Eigentlich bin ich also ein Alleinerziehender. Ein immer noch offizieller, aber wirklich altertümlicher Begriff, welcher das „gemeinsam Erziehen und getrennt Leben“ überhaupt nicht mit einbezieht. Zudem definiere ich meinen Status nicht über die Erziehung und nicht über meinen Haushalt.

Eine Frage, welche ich mir aber natürlich auch selber stelle, ist, möchte ich Single (ich bleib jetzt bei dem Begriff) bleiben?

Also eindeutig für mich ist, dass ich wieder eine romantische Liebe in meinem Leben haben möchte. Ich vermisse regelmäßige echte Intimität mit einer Partnerin, mit der ich vieles teilen kann und bei der ich mich völlig fallen lassen kann. Ich vermisse auch dieses „Schatz, ich bin zu Hause“-Gefühl, wenn man sich nach einem langen Tag begrüßt, in die Augen schaut und weiß oder besser spürt, jetzt bin ich zu Hause. Freundschaften können bei mir ein ähnliches Gefühl des Ankommens erzeugen und einige Teile übernehmen. Eine freundschaftliche Beziehung ist nicht weniger wert und als Konstante in mancher Hinsicht wahrscheinlich sogar noch wichtiger. Wenn ich Freunde sehe, strahlen meine Augen auch, aber diesem zu Hause Moment wohnt etwas besonderes inne. Ihr kennt ihn bestimmt alle.

Datenbestand:
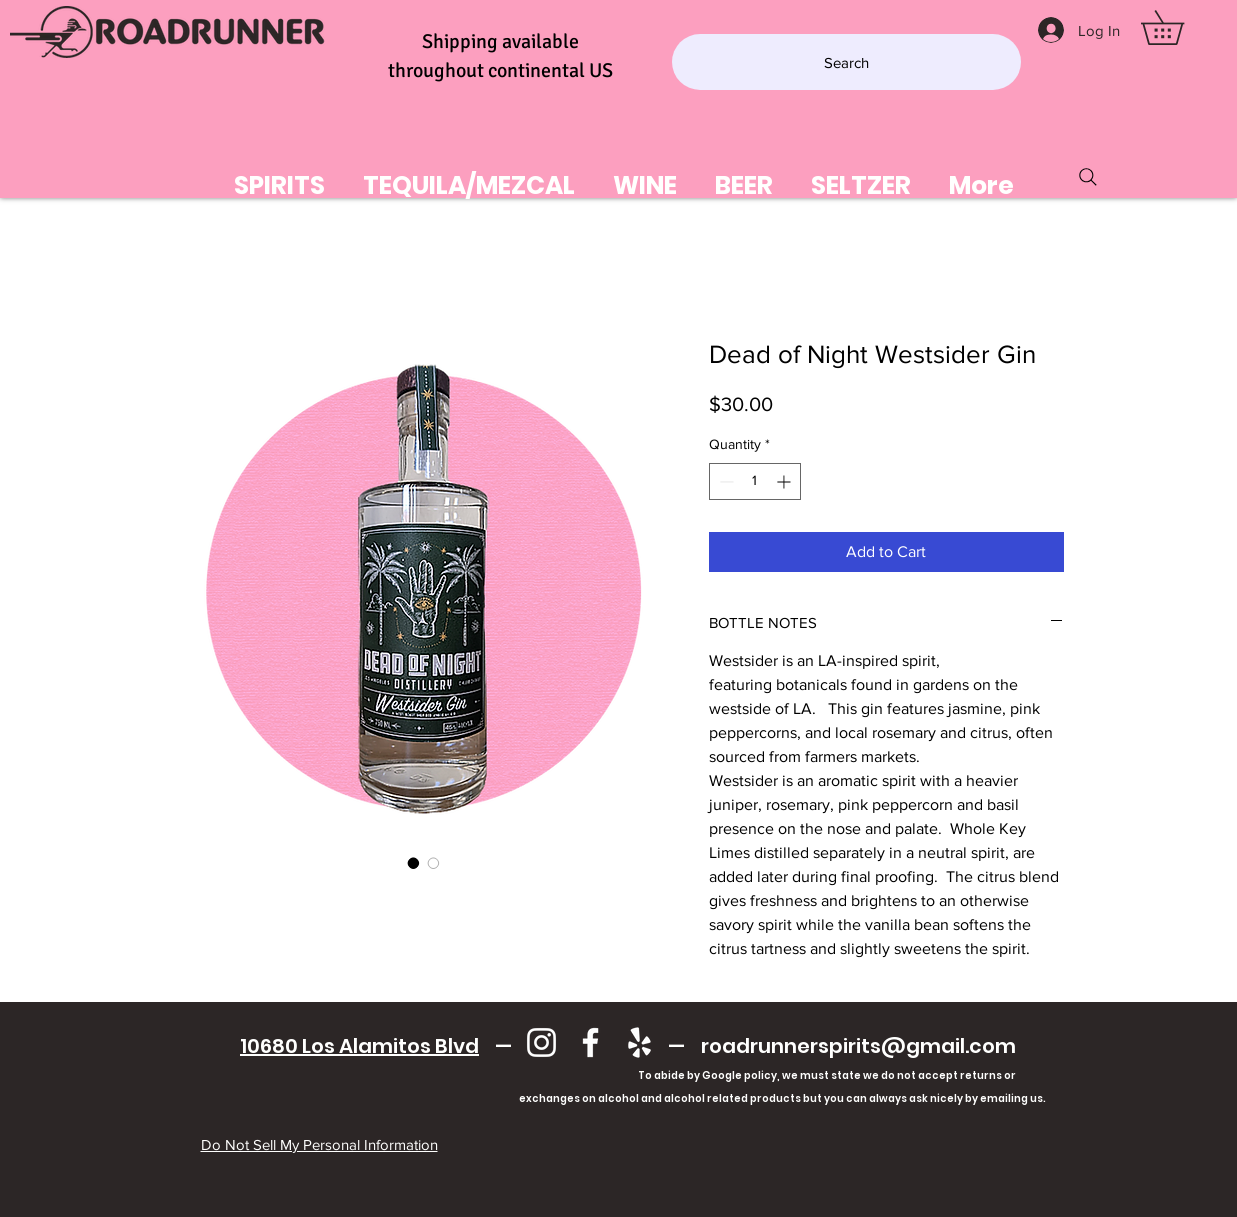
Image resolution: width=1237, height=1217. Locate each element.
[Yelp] (639, 1042)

Aufgabenstellung: Welches Gefühl beim Begrüßen nach einem langen Tag vermisst die schreibende Person laut dem Text? Das Material spielt hierfür keine Rolle.

Gelöste Aufgabe: Das „Schatz, ich bin zu Hause“-Gefühl.